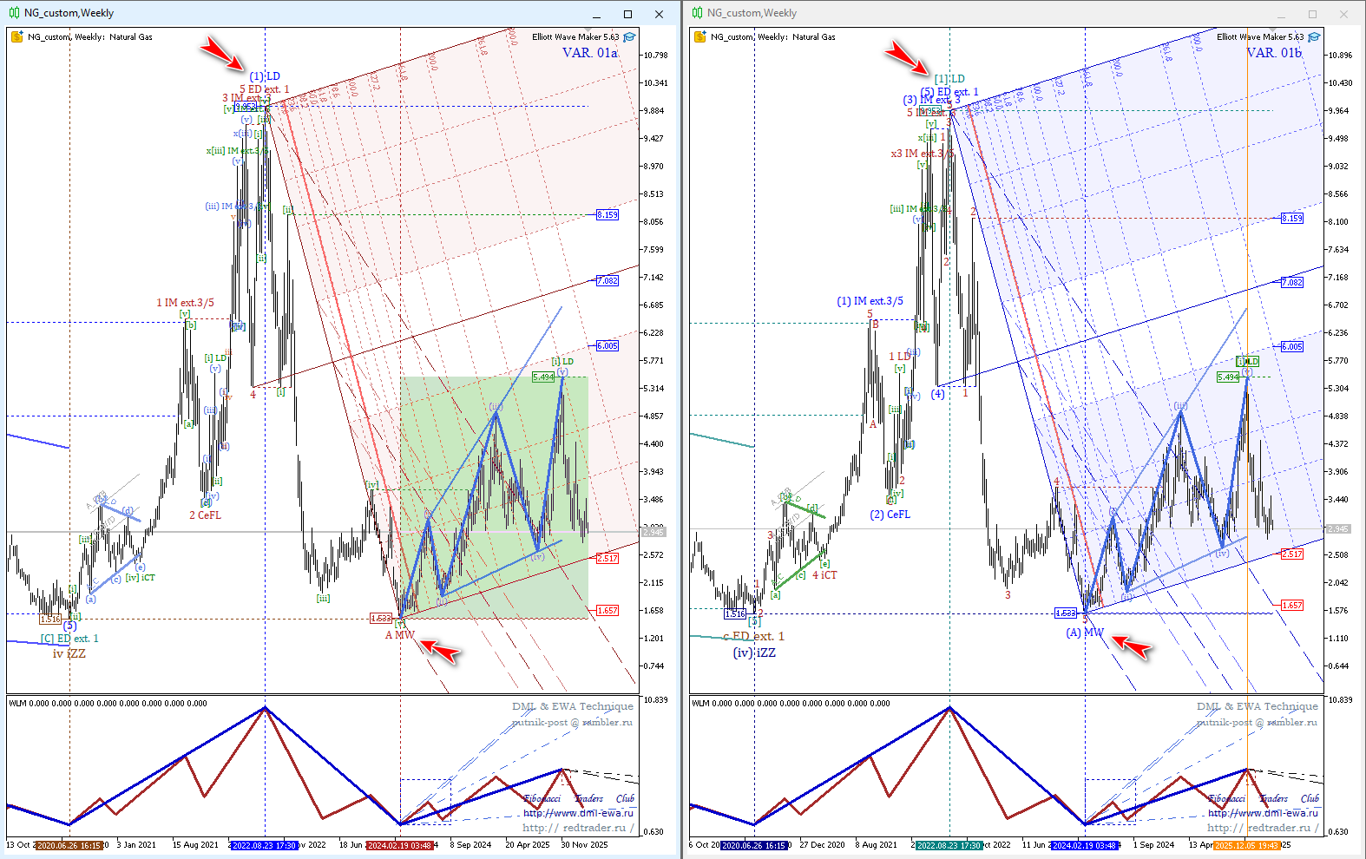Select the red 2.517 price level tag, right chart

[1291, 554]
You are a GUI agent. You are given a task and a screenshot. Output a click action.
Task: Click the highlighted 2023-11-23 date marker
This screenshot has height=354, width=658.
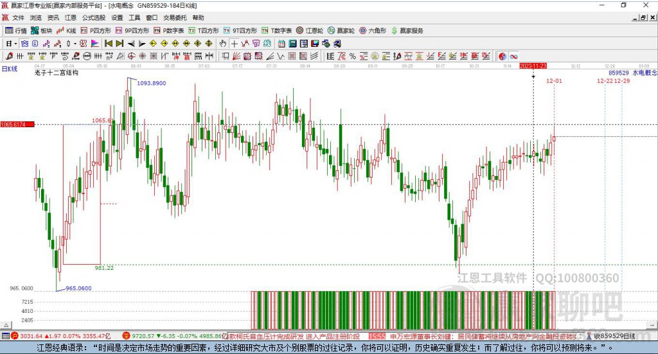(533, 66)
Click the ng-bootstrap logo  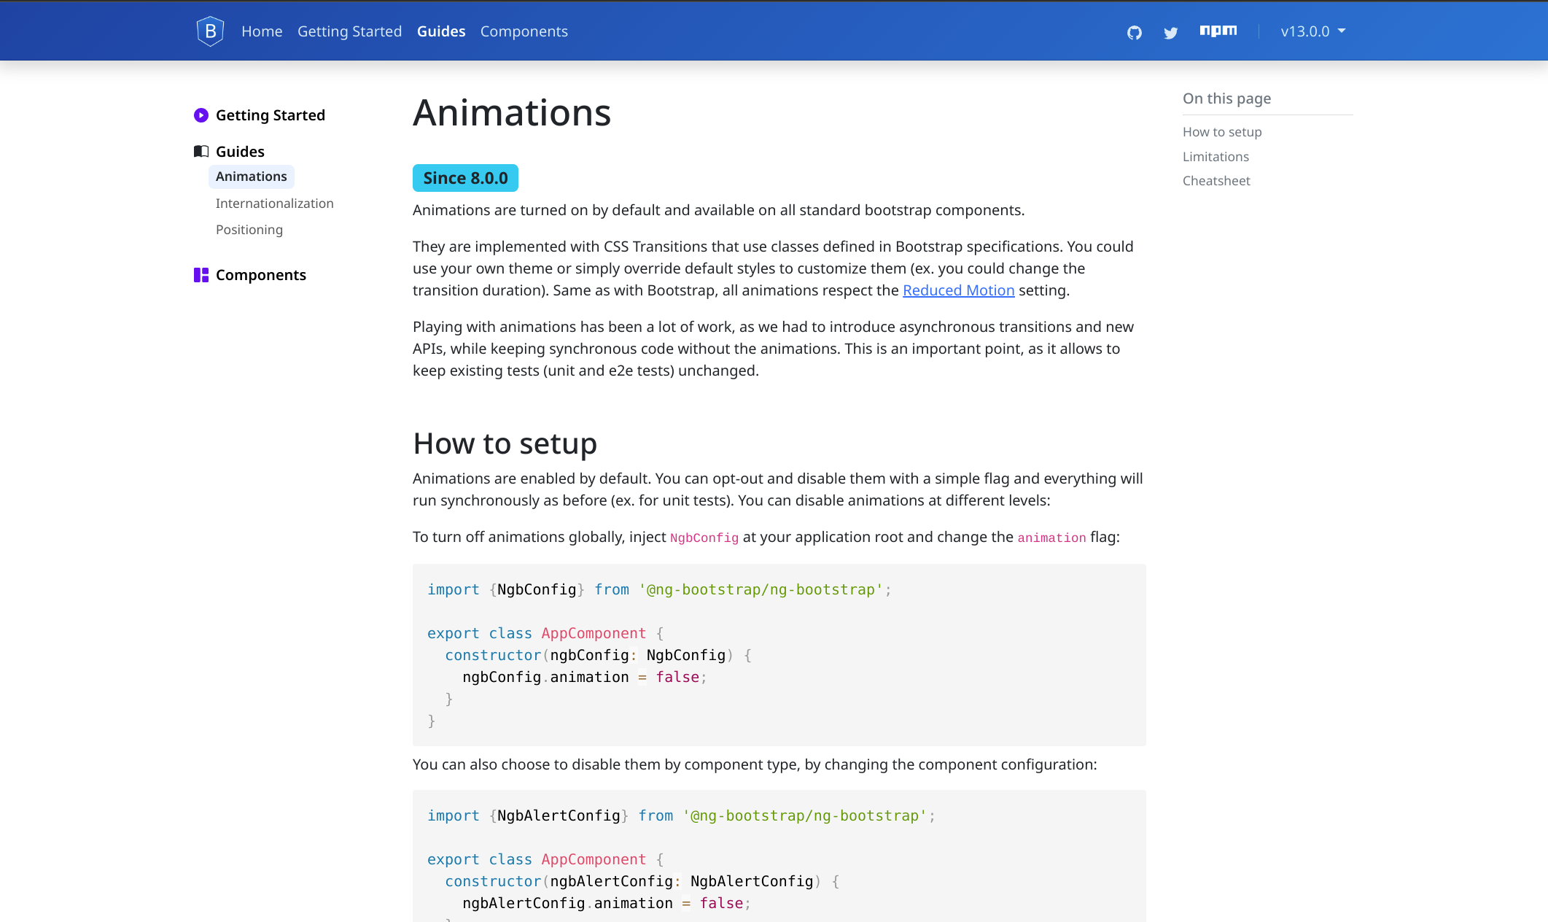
....
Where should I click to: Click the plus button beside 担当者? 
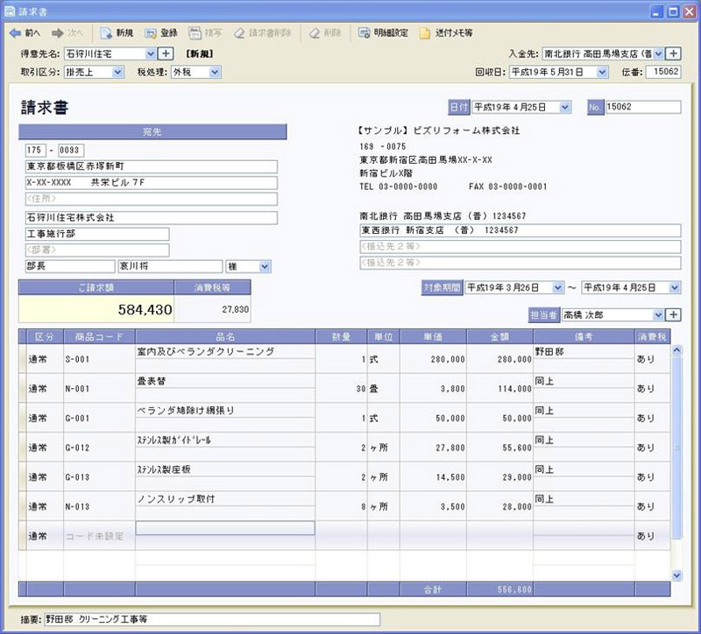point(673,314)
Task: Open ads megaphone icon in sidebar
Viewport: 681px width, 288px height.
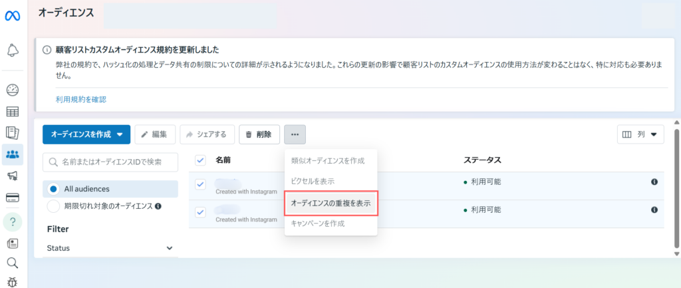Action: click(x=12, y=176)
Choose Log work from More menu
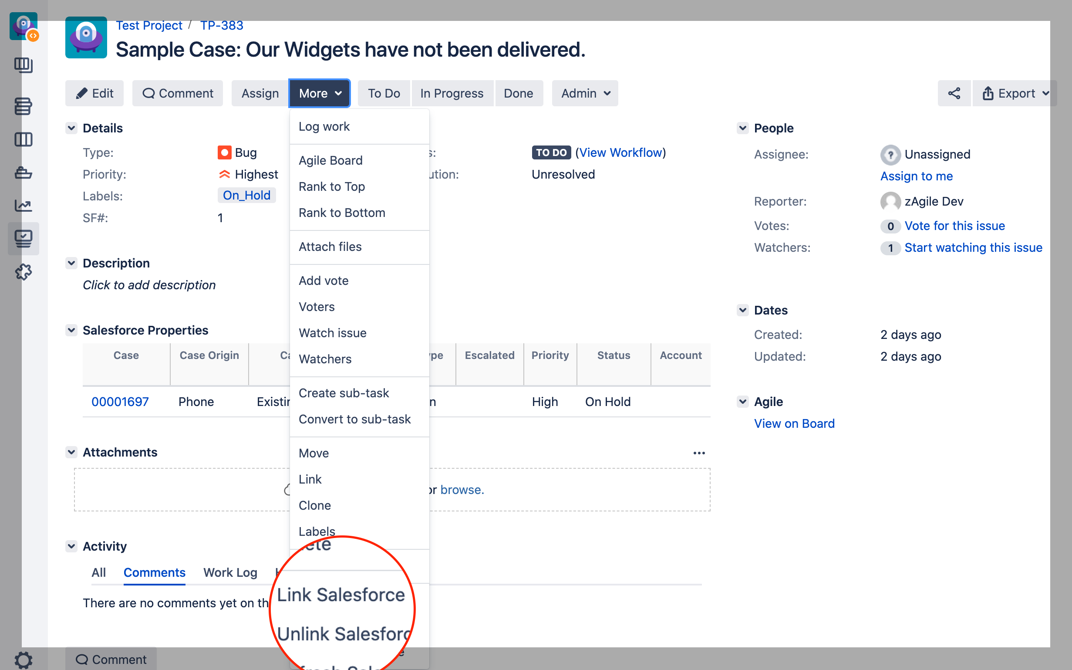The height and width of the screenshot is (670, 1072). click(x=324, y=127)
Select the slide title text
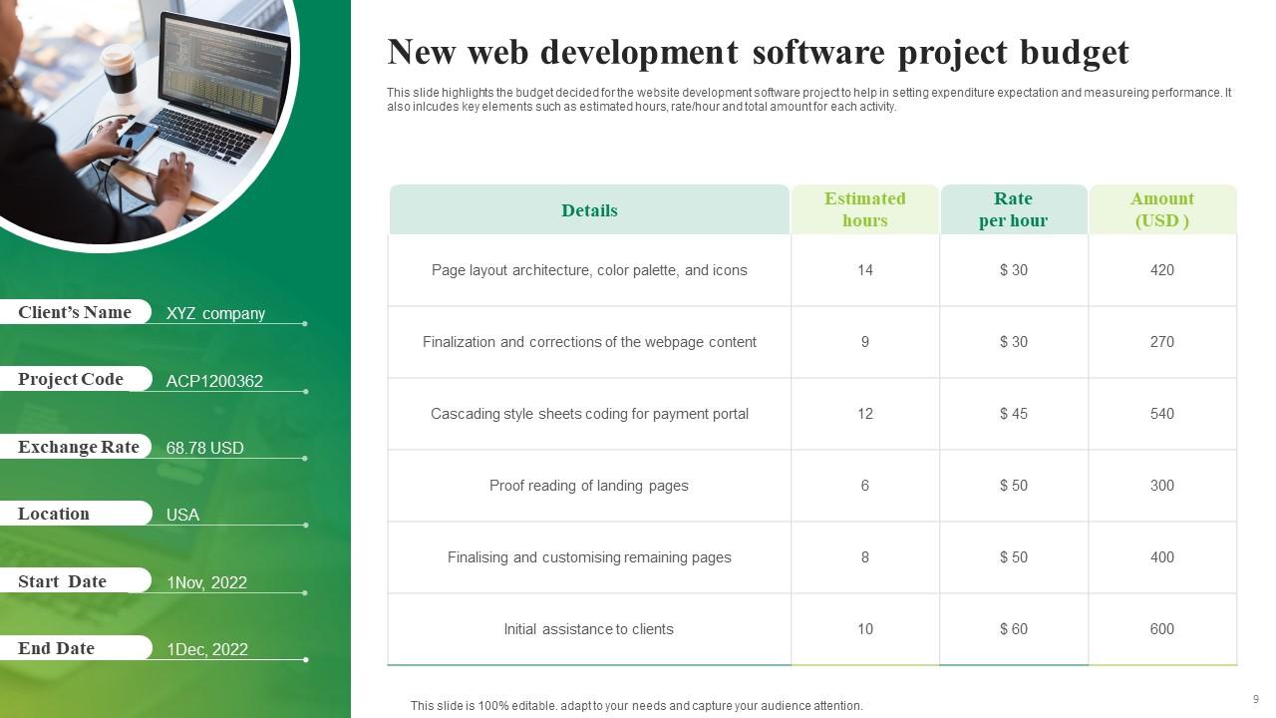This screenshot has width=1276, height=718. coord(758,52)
....
PROMPT:
Render the part of the records that opens with the line containing "Task: Open ads megaphone icon in sidebar" and closes with the line containing "This screenshot has width=1276, height=718." as a JSON list of strings, one per line, skipping blank lines. Leave the pictures out.

FINAL ANSWER:
[
  "Task: Open ads megaphone icon in sidebar",
  "Viewport: 681px width, 288px height.",
  "Action: click(x=12, y=176)",
  "Choose Log work from More menu",
  "The height and width of the screenshot is (670, 1072). click(x=324, y=127)",
  "Select the slide title text",
  "This screenshot has width=1276, height=718. coord(758,52)"
]